Text under study:
· · · · ·
Though animals are still her priority, Nsoh convinced her that teaching gentle handling begins with educating children in schools, and that created yet another list of things that she realized needed to be done and so decided to do.

“I started teaching gentle handling in the schools and I realized there was such an incredible lack of understanding by the students of all subjects that I just took it upon myself to say OK, I can do basics,” she says.

Students at the Yua school | Photo courtesy of Jan Mitchell

This year, the head teacher at the Yua school signed off on teachers taking her suggestions for revising curriculum. In previous trips, Mitchell taught the students. In her October trip, she taught the teachers.

Mitchell wrote about teaching the teachers in her blog:

I was watching NuHu tell the students he would teach them Internet next week. He says, “Do you understand?”

“Yes, Sir, we understand.”

He says, “Good, then you will learn to use a mouse. Do you understand?.”

“Yes, Sir, we understand.”

I said, “Excuse me, may I speak?”

“Yes, Madame.”

“Someone please tell me what you just understood.” No one raised their hand. “You all said you understood, please tell us what he said.”

Again…silence.

NuHu’s face was dropping and he clicked his teeth in disbelief.

“How many of you know what a file is?” No hands.

“How many of you know what a Word document is?” No hands.

“How many of you know how to type?” Only three hands went up, and they were students who were in my class two years ago when they drew keyboards on paper.

More clicking.

After some more questions, I asked, “What did you understand?”

“We understood that when Madame is here, we must not say we understand if we don’t understand.”

NuHu stood with his jaw dropped. I said, “Don’t be disappointed, otherwise, you will be disappointed every day here.” We stood outside the classroom when he said the students should have learned all of this in Primary 3.

I said, “Well, they didn’t. This is where they are and this is where you must begin.” …

I informed them that it is clear that the Primary School teachers are not even teaching the students English, let alone the other subjects. The students are, “Yes sirring and We Understanding” all day long and the teachers are accepting it.
· · · · ·
Work to complete:
1. Answer these questions about the account of Mitchell's teaching at the Yua school:
(a) Who at the Yua school signed off on teachers taking her suggestions for revising curriculum?
(b) How many hands went up when the students were asked who knew how to type?
(c) By which grade did NuHu say the students should have learned all of this?
2. Rewrite part of the account of Mitchell's teaching at the Yua school, starting at "Again…silence." and ending at "More clicking.", with "silence" changed to "quiet".
3. Go on with the account of Mitchell's teaching at the Yua school, picking up after its final sentence.
· · · · ·
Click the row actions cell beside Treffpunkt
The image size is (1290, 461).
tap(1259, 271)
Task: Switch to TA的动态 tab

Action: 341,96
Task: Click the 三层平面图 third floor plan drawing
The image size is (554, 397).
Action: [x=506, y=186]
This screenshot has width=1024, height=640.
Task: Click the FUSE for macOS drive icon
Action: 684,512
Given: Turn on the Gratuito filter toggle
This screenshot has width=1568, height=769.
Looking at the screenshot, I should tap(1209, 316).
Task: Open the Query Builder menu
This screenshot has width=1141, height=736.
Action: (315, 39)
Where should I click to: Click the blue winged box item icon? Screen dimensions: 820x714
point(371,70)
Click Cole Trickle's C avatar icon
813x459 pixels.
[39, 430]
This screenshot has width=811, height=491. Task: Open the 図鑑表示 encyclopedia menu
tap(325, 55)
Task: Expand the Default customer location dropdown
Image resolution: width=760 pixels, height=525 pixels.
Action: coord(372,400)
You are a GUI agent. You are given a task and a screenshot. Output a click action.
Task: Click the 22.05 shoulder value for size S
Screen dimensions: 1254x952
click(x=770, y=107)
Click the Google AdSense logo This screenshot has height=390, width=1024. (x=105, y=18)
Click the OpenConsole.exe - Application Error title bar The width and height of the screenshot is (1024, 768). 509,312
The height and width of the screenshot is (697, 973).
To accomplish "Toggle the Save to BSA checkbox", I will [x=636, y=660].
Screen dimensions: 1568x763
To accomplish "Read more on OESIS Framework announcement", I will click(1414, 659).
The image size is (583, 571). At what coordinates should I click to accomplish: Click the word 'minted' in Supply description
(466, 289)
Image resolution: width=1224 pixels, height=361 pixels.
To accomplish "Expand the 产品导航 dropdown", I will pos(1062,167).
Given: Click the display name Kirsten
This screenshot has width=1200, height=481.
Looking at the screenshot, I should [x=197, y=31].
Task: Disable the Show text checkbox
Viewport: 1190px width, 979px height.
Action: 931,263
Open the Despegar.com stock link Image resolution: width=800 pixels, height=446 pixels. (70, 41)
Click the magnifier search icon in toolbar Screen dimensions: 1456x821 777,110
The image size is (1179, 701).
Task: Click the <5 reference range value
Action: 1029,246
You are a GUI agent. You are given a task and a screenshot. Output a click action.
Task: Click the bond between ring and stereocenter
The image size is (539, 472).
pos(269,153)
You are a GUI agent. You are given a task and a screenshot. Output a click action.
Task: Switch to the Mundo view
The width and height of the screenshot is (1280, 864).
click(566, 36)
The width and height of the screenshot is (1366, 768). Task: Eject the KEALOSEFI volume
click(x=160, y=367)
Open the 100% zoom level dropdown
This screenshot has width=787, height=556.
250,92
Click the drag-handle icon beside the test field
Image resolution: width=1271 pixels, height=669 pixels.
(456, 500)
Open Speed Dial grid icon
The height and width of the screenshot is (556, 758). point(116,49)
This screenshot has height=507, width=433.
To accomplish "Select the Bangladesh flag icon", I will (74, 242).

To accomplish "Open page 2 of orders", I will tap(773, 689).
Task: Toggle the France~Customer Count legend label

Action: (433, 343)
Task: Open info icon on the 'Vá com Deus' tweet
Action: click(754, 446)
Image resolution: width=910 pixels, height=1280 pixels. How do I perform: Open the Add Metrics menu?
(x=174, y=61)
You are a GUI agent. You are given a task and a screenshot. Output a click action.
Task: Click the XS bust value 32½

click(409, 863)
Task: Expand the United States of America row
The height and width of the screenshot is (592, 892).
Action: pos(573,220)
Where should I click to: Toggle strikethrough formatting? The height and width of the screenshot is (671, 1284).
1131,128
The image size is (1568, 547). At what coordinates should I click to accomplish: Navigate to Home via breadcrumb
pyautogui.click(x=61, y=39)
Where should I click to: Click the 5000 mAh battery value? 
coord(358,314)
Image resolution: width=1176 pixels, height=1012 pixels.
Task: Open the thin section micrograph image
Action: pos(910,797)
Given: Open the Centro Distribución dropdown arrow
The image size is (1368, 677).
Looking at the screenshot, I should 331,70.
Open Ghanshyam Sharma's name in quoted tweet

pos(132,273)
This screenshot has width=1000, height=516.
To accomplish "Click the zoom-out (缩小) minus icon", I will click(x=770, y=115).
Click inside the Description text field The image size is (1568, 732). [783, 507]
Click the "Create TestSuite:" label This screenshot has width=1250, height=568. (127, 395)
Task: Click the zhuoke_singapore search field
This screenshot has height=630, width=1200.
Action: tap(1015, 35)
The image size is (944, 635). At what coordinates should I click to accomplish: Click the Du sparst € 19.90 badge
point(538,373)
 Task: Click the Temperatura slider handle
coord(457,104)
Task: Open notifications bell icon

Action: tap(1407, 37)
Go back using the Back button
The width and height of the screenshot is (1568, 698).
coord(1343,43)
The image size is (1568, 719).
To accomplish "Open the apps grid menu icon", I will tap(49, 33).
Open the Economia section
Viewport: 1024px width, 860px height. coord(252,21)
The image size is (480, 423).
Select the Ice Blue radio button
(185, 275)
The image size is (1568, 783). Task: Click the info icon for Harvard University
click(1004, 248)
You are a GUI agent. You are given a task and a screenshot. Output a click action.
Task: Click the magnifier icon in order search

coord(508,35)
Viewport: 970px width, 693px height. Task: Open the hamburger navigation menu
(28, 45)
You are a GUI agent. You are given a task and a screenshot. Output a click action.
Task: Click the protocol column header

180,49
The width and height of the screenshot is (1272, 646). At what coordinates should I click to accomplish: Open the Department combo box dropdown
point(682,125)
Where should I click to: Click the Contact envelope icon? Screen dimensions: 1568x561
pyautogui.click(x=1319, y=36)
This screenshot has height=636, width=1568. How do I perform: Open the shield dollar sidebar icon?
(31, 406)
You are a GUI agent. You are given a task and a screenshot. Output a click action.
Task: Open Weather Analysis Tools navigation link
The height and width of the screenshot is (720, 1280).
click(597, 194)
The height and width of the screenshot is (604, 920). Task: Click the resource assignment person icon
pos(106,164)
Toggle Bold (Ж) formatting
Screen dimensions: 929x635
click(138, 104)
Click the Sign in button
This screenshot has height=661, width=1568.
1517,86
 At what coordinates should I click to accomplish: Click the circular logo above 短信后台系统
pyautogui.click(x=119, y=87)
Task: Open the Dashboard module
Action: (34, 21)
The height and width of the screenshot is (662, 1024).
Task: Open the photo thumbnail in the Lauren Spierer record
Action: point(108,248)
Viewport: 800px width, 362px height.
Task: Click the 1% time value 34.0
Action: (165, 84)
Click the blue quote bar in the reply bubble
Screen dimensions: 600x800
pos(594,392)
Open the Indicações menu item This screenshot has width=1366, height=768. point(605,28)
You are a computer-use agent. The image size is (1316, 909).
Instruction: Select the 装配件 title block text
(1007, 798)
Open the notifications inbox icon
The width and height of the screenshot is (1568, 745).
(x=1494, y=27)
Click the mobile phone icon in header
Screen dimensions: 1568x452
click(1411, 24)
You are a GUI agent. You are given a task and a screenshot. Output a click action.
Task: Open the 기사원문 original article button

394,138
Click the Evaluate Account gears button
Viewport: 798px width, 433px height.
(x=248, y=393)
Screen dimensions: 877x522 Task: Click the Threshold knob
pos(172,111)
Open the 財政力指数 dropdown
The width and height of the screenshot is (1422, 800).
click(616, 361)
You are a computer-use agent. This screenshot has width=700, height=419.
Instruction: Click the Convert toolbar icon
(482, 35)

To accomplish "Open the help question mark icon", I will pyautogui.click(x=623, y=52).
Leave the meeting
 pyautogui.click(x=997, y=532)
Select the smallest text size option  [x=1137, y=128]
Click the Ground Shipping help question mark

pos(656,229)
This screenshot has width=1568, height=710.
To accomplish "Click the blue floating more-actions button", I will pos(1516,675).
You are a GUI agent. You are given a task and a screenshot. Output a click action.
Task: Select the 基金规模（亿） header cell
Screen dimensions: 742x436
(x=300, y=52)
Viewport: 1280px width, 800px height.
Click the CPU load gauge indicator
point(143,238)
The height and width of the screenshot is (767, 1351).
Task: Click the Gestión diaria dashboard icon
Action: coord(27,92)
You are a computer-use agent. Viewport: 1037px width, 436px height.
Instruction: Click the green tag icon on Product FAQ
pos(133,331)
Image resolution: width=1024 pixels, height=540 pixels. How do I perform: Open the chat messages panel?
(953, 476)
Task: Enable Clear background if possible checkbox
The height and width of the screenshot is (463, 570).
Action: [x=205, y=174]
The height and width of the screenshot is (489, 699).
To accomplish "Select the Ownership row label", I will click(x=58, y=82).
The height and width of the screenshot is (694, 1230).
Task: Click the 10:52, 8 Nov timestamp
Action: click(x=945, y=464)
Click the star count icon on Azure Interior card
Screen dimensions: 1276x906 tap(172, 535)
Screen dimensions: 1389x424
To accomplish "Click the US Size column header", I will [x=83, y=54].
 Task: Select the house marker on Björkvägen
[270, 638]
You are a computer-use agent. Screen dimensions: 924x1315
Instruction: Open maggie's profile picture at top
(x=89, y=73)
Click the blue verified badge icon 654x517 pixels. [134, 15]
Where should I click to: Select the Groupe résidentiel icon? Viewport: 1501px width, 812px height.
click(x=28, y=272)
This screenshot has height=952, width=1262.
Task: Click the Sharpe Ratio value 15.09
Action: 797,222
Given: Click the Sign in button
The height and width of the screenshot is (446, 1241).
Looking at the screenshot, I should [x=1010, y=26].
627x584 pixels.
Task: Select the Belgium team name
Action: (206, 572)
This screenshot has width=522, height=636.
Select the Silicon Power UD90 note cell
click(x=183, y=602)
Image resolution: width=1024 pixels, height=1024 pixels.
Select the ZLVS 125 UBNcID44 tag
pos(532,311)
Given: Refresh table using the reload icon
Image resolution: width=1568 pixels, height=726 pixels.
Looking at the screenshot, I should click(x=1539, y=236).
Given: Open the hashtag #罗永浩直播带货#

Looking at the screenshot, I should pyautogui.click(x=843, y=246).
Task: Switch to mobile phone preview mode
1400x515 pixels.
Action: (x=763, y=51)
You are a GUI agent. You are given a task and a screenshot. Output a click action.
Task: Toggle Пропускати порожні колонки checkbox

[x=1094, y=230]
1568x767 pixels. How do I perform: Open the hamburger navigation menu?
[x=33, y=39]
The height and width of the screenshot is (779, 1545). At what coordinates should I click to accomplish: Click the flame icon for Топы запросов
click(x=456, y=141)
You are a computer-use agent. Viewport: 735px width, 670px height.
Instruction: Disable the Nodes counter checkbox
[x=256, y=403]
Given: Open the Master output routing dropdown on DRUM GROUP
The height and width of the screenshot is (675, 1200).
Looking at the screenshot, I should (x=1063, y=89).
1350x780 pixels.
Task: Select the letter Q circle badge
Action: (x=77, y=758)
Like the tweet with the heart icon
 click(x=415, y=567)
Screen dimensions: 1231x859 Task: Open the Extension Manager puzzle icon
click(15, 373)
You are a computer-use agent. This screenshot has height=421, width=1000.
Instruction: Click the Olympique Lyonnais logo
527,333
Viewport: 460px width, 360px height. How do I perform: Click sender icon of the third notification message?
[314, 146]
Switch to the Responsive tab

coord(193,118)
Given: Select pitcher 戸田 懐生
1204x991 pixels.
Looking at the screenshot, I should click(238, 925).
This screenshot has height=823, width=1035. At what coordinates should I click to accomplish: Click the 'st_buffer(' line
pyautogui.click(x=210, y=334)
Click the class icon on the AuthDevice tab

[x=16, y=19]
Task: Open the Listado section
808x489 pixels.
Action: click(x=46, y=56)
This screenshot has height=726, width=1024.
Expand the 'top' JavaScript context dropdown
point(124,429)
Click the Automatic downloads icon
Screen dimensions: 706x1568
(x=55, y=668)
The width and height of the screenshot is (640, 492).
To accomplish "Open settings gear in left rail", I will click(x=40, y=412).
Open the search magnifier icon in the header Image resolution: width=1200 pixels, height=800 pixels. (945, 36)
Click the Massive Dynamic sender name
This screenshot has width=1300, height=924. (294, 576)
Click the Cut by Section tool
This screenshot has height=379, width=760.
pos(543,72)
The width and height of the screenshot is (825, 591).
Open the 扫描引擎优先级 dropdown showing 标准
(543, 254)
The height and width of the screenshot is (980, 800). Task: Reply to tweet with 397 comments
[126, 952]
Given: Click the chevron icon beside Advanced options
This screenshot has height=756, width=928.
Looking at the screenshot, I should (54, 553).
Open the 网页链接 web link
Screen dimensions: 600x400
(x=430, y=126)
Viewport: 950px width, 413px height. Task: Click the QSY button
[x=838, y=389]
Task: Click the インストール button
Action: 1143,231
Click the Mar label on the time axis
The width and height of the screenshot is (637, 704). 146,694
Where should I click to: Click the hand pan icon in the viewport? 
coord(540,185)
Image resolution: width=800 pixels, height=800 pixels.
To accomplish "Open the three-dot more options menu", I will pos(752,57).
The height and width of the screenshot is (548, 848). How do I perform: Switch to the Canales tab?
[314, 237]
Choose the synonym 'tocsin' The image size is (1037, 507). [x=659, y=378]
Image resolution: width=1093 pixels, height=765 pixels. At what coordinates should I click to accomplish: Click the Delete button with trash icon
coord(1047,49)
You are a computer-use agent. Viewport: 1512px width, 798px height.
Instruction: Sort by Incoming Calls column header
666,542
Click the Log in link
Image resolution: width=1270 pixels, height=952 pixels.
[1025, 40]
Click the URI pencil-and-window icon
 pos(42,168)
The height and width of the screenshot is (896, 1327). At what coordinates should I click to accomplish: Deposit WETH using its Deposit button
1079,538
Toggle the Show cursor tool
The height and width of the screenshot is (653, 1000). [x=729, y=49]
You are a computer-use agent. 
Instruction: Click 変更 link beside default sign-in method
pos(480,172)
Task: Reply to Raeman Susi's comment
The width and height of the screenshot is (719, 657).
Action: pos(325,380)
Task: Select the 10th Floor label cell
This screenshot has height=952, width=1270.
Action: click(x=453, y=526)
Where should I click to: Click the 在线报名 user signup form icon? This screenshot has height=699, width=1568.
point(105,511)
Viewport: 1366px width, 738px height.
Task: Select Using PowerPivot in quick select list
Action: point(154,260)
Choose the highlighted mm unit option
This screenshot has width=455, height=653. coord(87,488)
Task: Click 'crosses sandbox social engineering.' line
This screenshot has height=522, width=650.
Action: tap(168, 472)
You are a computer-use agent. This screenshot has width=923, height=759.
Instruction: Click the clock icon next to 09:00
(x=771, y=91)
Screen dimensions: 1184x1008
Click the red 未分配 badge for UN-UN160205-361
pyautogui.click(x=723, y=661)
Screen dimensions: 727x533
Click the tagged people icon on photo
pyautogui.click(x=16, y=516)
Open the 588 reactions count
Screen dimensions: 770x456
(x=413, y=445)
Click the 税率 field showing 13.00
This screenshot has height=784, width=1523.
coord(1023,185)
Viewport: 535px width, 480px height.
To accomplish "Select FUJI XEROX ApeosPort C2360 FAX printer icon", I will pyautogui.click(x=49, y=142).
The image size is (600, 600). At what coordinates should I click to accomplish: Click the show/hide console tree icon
· · · · ·
Answers by item number:
1.
(a) The head teacher
(b) Three
(c) Primary 3

2.
Again…quiet.

NuHu’s face was dropping and he clicked his teeth in disbelief.

“How many of you know what a file is?” No hands.

“How many of you know what a Word document is?” No hands.

“How many of you know how to type?” Only three hands went up, and they were students who were in my class two years ago when they drew keyboards on paper.

More clicking.

3.
The struggle is to get a student from Yua to score high enough on Ghana’s standardized tests to qualify for senior high. One student from Yua is currently enrolled in senior high only because Akunzule fought for her to get a place in the school, but it’s not a very good one and the hope is her scores will improve and she’ll move to a better school.

The goal for the Yua school is to improve students’ test performance so more students from Yua can go on to senior high.

Students have to score a 75 or higher to go on to senior high and study a subject of their choice. Most students from Yua score 50 or below.

“My theory and the way I taught them is that if they change the way they teach, the children will be able to figure out some of the answers. As it is the way they teach now, if you don’t teach them the right answer, they don’t know how to do it on the test, they can’t figure it out because they didn’t memorize it. So I’m trying to teach them to teach the students how to think,” Mitchell says. “Conceptual thinking is not even taught because how do you teach conceptual thinking? By example. You ask questions. You get them to think. You can’t just talk about conceptual thinking and then expect they’re going to be able to do it. But it’s not taught that way. It’s very rote. It’s very this is this and this is this and this is this, do you understand? Yes, we understand.”

The deal she struck with the schools is that she’ll teach the basics if they make sure gentle handling and sex education are also taught, though she’s still helping to teach some of the sex ed classes, and, this year, brought “funeral pockets.” Unwanted pregnancies often start at funerals because boys and girls sneak away to have sex while their parents’ attention is occupied elsewhere. The “funeral pockets,” which are made to hold condoms, pin under the girls’ dresses.

She’s also helped to start reading programs where older students mentor younger students, and encouraged students to make use of the one solar-powered street light in the town to study after dark. Currently, she’s collecting educational DVDs to add to the library. And there will always be other projects appearing on the horizon.